_What you are asked to do_
Continue the timeline of events in African history beyond its final entry.

Africa Today/Yesterday Logo

760

Haley’s Comet is visible in African skies.

#
760

1787

The Society for the Abolition of the Slave Trade is founded in London. Its mission is not to end slavery throughout the world but to end Britain’s involvement in the slave trade, and stop the practice of slavery on British lands. The society’s most effective tool will be public relations, earning public sympathy by using human stories of the cruelty and horror that enslaved Africans endure as their lives are taken from them.

#
1787

1893

The traveler’s book Guide for Southern Africa quotes the fare from Salisbury (Harare), Southern Rhodesia (Zimbabwe) to the town of Tuli on a Zeederberg Coach at £15 (equal to £2,466 in 2022). The trip takes 14 days to travel 487 km.

#
1893

1916

What is normally peak harvest season in Ruanda-Urundi (Rwanda and Burundi) sees widespread famine in the Bugoyi region. The World War I fighting between Belgium and Germany in the colony, which was named German East Africa until the Belgian victory there, interfered with planting. Poor rainfall has worsened crop growing. Preoccupied with its war and not ready to start administrating its new colony, Belgium provides no assistance as thousands starve.

#
1916

1917

South African General Jan Smuts, who will become Minister of Native Affairs in 1919 before his terms as Prime Minister, reveals the white minority government’s long-term plans for national racial segregation that will begin under his administration and be fully realised with apartheid. He refers to South Africa’s black majority as “our native problem: “In land ownership, settlement and forms of government, we are trying to keep them apart, and in that way laying down a policy which may take a hundred years to work out, but which in the end may be the solutions of our native problem"

#
1917

1922

With post-World War I travel in East Africa made easier by sea and rail links, safaris are traveling out into the savannah with a record number of tourists and hunters. The reason for growth is the automobile, now used instead of the human porters. Auto safaris rely on resupply stations equipped with gas, food and necessities located along the safari routes.

#
1922

1948

Continuing its attacks against the new state of Israel, the Royal Egyptian Air Force strikes the British Royal Air Force’s air base near Haifa, claiming they mistook it for the Israeli Air Force base at Megiddo Airport.

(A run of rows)
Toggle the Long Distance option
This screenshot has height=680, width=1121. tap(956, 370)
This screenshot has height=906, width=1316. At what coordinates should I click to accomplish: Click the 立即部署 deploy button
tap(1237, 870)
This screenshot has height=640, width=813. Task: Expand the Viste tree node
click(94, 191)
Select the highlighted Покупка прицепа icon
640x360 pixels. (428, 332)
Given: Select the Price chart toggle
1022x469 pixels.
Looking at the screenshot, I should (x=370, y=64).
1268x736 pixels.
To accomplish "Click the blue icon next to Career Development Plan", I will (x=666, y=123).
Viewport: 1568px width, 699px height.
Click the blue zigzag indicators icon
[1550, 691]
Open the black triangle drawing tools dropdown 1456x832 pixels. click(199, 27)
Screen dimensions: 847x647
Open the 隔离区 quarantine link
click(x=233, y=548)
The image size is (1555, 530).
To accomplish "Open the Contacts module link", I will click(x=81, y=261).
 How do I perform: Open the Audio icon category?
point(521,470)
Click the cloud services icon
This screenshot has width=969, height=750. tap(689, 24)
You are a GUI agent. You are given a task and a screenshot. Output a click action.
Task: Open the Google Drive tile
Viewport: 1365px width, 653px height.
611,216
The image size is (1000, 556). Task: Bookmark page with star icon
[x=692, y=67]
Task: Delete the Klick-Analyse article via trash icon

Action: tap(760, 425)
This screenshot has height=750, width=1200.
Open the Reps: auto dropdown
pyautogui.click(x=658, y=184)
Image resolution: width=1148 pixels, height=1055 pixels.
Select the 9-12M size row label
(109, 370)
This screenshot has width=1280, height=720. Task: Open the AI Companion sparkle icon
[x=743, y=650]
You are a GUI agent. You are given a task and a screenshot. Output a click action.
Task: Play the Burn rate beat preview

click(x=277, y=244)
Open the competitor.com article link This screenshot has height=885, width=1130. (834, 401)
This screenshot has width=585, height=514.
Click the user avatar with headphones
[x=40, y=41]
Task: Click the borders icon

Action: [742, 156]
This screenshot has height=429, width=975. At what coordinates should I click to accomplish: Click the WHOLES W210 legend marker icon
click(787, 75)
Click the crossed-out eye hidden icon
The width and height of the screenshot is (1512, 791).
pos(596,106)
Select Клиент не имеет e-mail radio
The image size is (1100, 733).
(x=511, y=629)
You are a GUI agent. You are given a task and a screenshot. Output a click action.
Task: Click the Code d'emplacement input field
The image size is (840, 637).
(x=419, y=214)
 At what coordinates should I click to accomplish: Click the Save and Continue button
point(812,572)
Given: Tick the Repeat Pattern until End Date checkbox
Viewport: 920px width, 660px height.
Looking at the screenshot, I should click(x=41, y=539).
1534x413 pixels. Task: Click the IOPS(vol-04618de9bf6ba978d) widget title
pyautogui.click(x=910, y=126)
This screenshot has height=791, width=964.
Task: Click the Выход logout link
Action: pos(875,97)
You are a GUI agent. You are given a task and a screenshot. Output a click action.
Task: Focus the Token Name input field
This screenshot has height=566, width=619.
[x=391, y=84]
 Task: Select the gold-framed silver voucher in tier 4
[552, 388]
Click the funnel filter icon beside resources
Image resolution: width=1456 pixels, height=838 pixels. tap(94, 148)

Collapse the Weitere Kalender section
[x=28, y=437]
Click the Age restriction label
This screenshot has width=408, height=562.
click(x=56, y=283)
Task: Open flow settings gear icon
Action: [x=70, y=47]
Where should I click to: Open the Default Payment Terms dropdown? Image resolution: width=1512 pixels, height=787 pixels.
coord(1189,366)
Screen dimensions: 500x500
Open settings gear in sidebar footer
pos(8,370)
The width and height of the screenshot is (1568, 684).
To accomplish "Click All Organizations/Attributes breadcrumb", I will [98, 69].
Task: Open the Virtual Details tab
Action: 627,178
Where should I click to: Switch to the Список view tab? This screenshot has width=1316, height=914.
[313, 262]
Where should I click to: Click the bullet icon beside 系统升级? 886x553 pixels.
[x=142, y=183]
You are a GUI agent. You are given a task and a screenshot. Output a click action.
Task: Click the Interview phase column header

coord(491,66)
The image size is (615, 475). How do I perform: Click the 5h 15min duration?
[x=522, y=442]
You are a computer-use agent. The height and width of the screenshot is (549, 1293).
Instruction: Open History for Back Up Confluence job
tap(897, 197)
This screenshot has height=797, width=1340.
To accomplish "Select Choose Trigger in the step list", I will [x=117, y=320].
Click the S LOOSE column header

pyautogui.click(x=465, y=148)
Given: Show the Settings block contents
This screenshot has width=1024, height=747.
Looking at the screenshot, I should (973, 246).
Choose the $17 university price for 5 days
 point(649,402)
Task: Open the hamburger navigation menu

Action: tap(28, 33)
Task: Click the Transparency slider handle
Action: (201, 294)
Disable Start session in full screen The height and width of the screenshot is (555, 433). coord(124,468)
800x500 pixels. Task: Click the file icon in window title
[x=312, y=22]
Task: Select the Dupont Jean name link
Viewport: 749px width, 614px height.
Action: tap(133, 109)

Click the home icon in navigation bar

_Response_
#
1948

1959

In an effort to establish himself as a virtual dictator by the time Upper Volta (Burkina Faso) will obtain national independence in 1960, Maurice Yaméogo is given “special powers” by parliament, which his party controls. He will use these powers to suppress political opposition and create a one-party state.

#
1959

1964

The Lake Chad Convention establishing the use of the Central African lake is signed by Cameroon, Chad, Niger and Nigeria. Nevertheless, the lake will shrink in size by 90% by the 2010s (pic: right) due to climate change, a rising human population competing for its resources and unplanned irrigation.

#
1964

1970

Mozambique’s future president Samora Machel becomes President of the independence party Frente de Libertação de Moçambique (Liberation Front of Mozambique), or Frelimo.

#
1970

1976

Because of the mining of roads and railway tracks by insurgents fighting the white minority government of Rhodesia (Zimbabwe), specially-designed railway cars are put into service and white farmers and residents purchase armour-plating for their Land Rovers as protection against landmines.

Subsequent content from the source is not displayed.